Doel opdracht:
Zet de planregel over bed & breakfast in een bedrijfswoning voort. Begin direct na de laatste zin die ervan getoond wordt.

----- Bronfragment

15.6.2   Afwijking bed & breakfast bedrijfswoning

Het bevoegd gezag kan voor een bedrijfswoning een omgevingsvergunning verlenen voor het afwijken van het bepaalde in lid 15.1 onder b en e voor de uitoefening van een bed & breakfast in het hoofdwoongebouw en in aangebouwde bijgebouw(en) bij het hoofdwoongebouw, mits:

a      de woonfunctie in overwegende mate behouden blijft. Dit betekent onder meer het volgende:

1      het bruto-vloeroppervlak ten behoeve van bed & breakfast mag niet meer bedragen dan 100 ;

2      ten behoeve van de bed & breakfast voorzieningen zijn maximaal 3 slaapkamers ten behoeve van maximaal 6 gebruikers toegestaan, waarbij minimaal 1 slaapkamer beschikbaar blijft voor de bewoner(s) van de bedrijfswoning;

3      de maximale verblijfsduur voor gebruikers van de bed & breakfast voorziening is één week;

4      permanente bewoning of huisvesting van tijdelijke werknemers is niet toegestaan.

b      bedoeld gebruik geen onevenredige afbreuk doet aan het karakter van de omgeving. Dit betekent onder meer het volgende:

1      het gebruik moet naar aard met het karakter van de omgeving in overeenstemming zijn;

2      het gebruik dient de woonfunctie te ondersteunen, dat wil zeggen dat degene die de activiteiten in het hoofdwoongebouw en/of de bijgebouwen uitvoert, tevens de gebruiker van de bedrijfswoning is;

3      de voorziening mag door de bouwkundige opzet, indeling en maatvoering niet functioneren als een zelfstandige woning. Dit betekent ook dat een aparte kookgelegenheid niet is toegestaan.

----------
----- Vermelde records

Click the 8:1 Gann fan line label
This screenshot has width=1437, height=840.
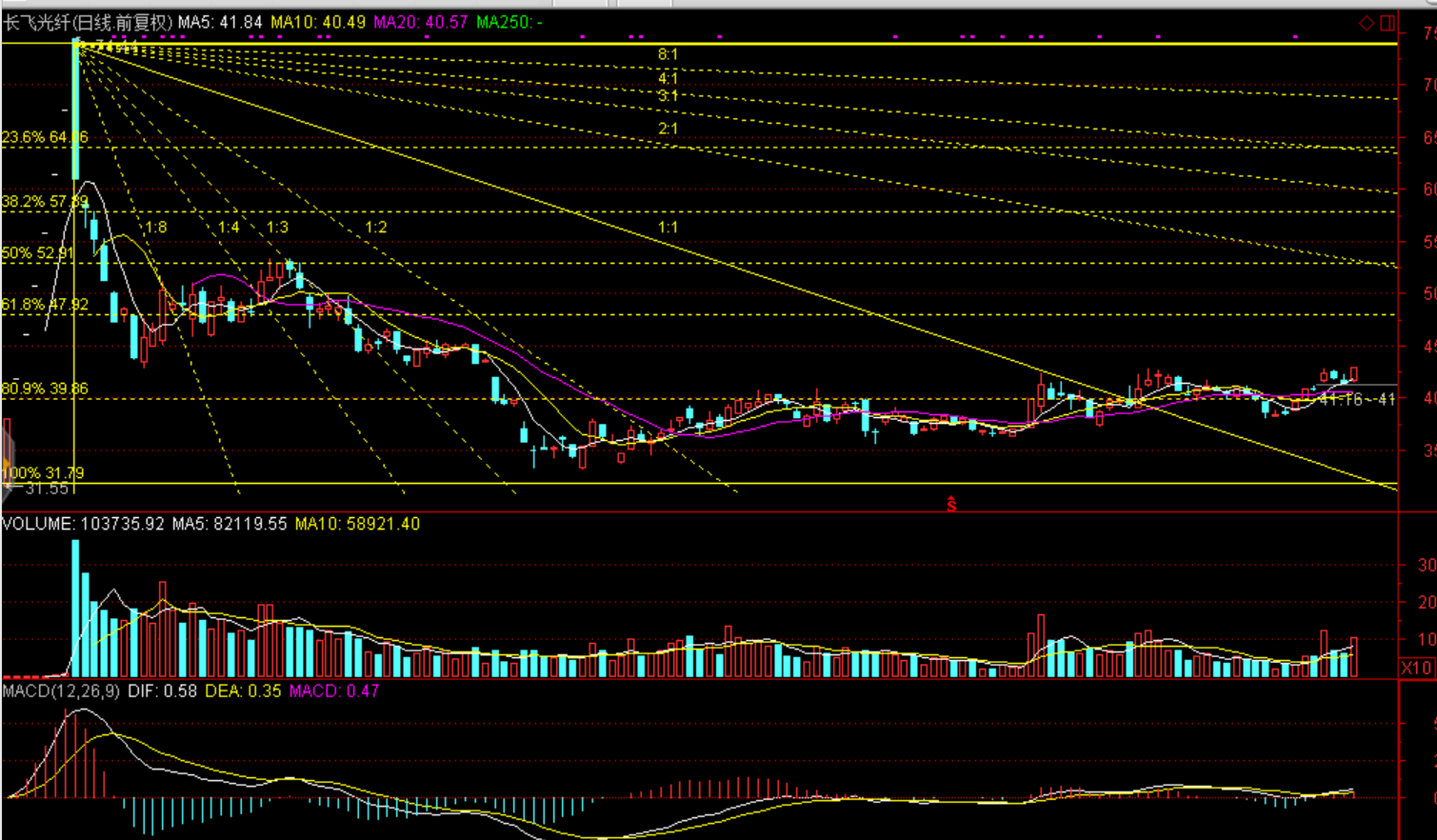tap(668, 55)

----------
----- Vermelde records

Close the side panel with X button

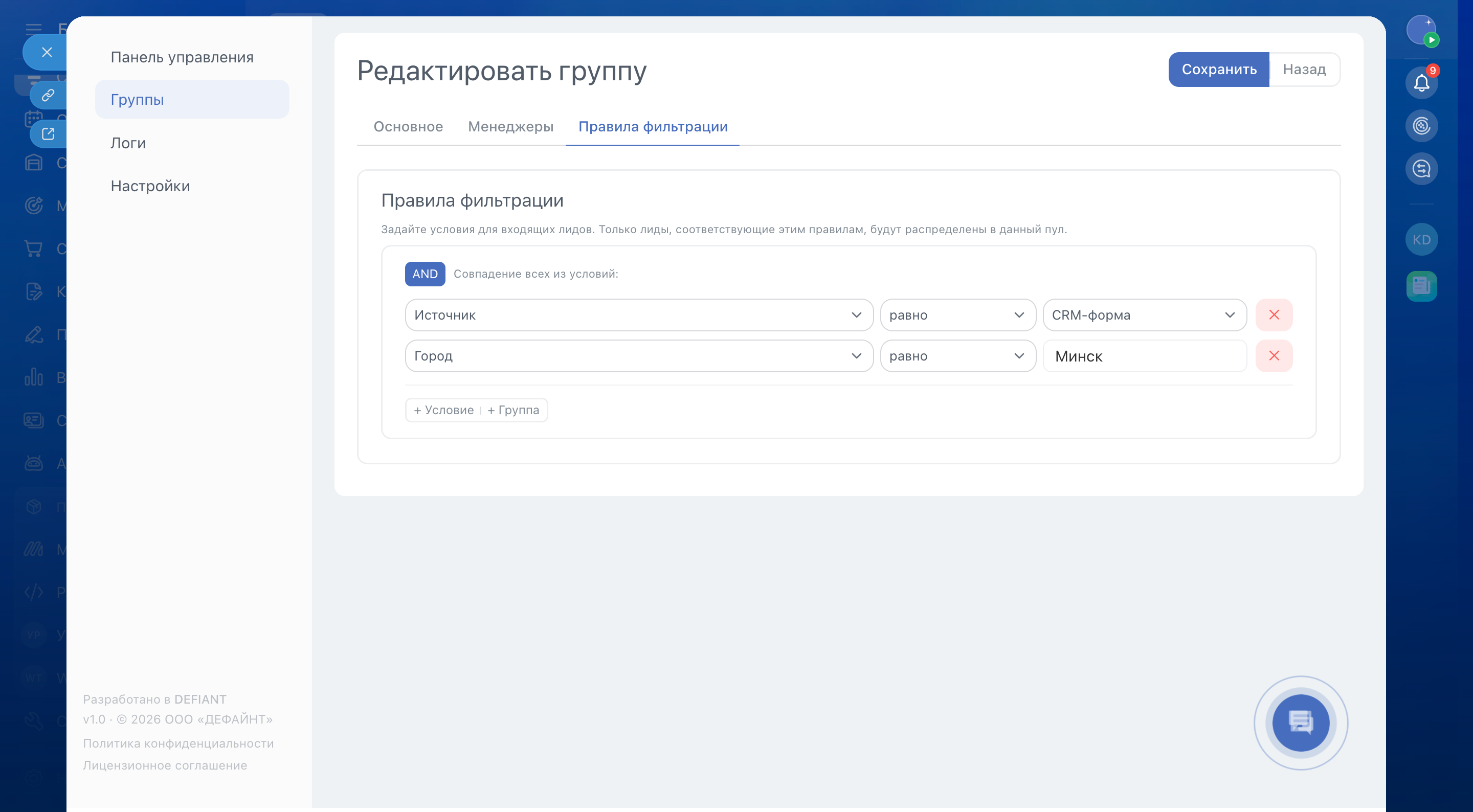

----------

Uitgewerkte opgave:
c       het niet betreft zodanig verkeersaantrekkende activiteiten die kunnen leiden tot een nadelige beïnvloeding van de normale afwikkeling van het verkeer en de feitelijke ontsluitingssituatie;


d      op het bij de bedrijfswoning behorende bouwperceel tenminste één parkeerplaats aanwezig is of gelijktijdig wordt aangelegd indien (een deel van) de bij de desbetreffende bedrijfswoning behorende garage niet meer als zodanig in gebruik is of gebruikt gaat worden ten behoeve van de beroeps- of bedrijfsmatige activiteit.

e      wordt voorzien in het parkeren op eigen terrein;

f        geen onaanvaardbare situatie ontstaat met betrekking tot de milieuhygiënische kwaliteit, waterhuishouding en externe veiligheid;

g      een combinatie van beroep- en bedrijfsmatige activiteiten en bed & breakfast is toegestaan, maar de totale te gebruiken bebouwing moet beperkt blijven tot de maximale maat van de activiteit welke de meeste ruimte in beslag mag nemen. Bovendien mag per toegestane activiteit de daarvoor toegestane maximale oppervlakte niet worden overschreden.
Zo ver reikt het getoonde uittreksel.